L'homme qui a sauvé John McCain au Vietnam raconte
HANOI - La course à la Maison Blanche aurait été très différente si Mai Van On, un Vietnamien
aujourd'hui âgé de 83 ans, n'avait sauvé un pilote de chasse américain, abattu par la DCA vietnamienne, il y a 33 ans: un certain
John McCain...
M. On se dit déçu des récentes déclarations de M. McCain, qui a affirmé avoir été torturé au Vietnam. Des propos qualifiés
par Hanoï de ``blessants pour le peuple vietnamien.'' Il estime toutefois que l'élection à la présidence américaine du sénateur de
l'Arizona serait une bonne chose pour les relations bilatérales.
Le 26 octobre 1967, John McCain, alors pilote de l'aéronavale âgé de 31 ans, participait à une mission de bombardement sur
la capitale du Nord-Vietnam, Hanoï. Après le retentissement des sirènes d'alerte, Mai Van On se réfugia avec d'autres dans un
abri sur les rives du lac Truc Bach, et la DCA vietnamienne entra en action.
``J'étais à l'entrée de l'abri quand j'ai vu un avion touché par un missile. La queue a été coupée et il est tombé'', se souvient le
frêle octogénaire au visage émacié et orné d'un bouc blanc. ``Je suis sorti précipitamment. D'autres ont essayé de m'en
empêcher disant que c'était trop dangereux et me demandant 'pourquoi veux-tu aller sauver notre ennemi?'''
``J'y suis quand même allé, j'ai pris une perche en bambou et j'ai nagé jusqu'à l'endroit où il a été abattu. C'était à 200 mètres
de distance. Seul son parachute flottait.''
M. McCain, emmêlé dans les cordes de son parachute et inconscient, se trouvait sous la surface du lac, qui atteint cinq mètres
de profondeur. M. On raconte avoir dégagé les cordes et tiré le pilote vers la surface. ``Sa tête pendait et ses yeux étaient clos.
Ils se sont peu à peu ouverts et j'ai vu un regard exprimant son soulagement d'être en vie.''
Il a tendu à M. McCain un bout de la perche tout en tenant l'autre bout et en nageant à l'aide d'un seul bras.
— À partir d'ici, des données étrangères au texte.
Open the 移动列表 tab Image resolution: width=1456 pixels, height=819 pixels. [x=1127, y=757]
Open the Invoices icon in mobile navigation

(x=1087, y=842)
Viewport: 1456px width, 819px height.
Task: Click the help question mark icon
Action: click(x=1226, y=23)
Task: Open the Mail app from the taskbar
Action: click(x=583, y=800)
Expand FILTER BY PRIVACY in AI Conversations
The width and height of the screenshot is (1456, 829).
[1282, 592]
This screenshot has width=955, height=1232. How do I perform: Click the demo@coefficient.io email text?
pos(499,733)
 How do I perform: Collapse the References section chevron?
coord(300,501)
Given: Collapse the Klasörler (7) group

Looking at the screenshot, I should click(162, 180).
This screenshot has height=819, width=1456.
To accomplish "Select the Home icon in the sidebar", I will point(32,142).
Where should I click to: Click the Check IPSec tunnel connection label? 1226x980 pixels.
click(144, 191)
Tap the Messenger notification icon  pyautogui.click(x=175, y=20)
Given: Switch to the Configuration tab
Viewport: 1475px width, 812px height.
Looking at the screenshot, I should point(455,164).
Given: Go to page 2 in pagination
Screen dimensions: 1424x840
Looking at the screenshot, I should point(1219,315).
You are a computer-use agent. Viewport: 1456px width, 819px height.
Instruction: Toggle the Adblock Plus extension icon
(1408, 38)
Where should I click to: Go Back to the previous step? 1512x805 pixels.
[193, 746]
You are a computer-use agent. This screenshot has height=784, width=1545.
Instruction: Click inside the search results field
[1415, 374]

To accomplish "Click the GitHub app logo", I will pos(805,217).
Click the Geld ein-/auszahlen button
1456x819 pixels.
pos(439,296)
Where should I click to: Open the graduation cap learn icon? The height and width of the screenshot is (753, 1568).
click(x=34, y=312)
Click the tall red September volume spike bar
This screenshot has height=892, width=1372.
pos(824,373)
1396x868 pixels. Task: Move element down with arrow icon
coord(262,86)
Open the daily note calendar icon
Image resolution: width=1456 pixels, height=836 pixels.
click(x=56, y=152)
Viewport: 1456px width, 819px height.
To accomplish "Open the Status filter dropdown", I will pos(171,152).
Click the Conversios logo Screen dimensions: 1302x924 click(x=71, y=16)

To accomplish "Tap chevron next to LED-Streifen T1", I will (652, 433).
Bien qu'il avait pris sa retraite de l'armée sept ans plus tôt, à l'âge de 43 ans, il était encore en bonne condition physique. Il avait
fait partie des commandos ayant combattu l'armée française durant la guerre d'Indochine. Un autre homme les a aidés à
rejoindre la rive.
John McCain ``ne pouvait pas marcher, alors j'ai dû l'aider. D'abord, j'ai pensé qu'il n'était pas blessé, mais j'ai appris plus tard
qu'il avait un bras et une jambe cassés'', dit M. On.
``Une quarantaine de personnes assistaient à la scène. Ils étaient près à se jeter sur lui, à le frapper et lui jeter des pierres. Je
leur ai demandé de ne pas le tuer. Il a été battu un moment avant que je puisse les arrêter.''
M. McCain a été remis à la police locale. Ce ne fut que bien des années plus tard que M. On a appris le nom de l'homme qu'il
avait sauvé et qu'il a su qu'il faisait carrière dans la politique.
Les deux hommes se sont rencontrés en novembre 1996 durant l'un des six déplacements de M. McCain au Vietnam depuis la
fin de la guerre. Il lui a donné un porte-clé à l'emblème du Sénat américain, que M. On conserve dans une petite boîte en
plastique.
``Nous nous sommes serré la main et donné l'accolade. Il s'est assis près de moi et m'a demandé: 'j'étais votre adversaire,
pourquoi m'avez vous sauvé?' Je lui ai répondu: 'Vous alliez mourir. Etant donné la fibre humanitaire du peuple vietnamien, je
vous ai sauvé'.''
Aujourd'hui Mai Van On et sa femme vivent avec une retraite combinée de 400.000 dongs (moins de 200FF/30 euros) par
mois et cohabitent dans leur petite maison d'un étage avec 11 proches.
S'il est fier d'avoir sauvé M. McCain, il se dit déçu des affirmations de ce dernier, selon lesquelles il aurait été torturé durant sa
détention de cinq ans dans la prison dite ``Hilton de Hanoï''.
Associated Press, le 23 Février 2000.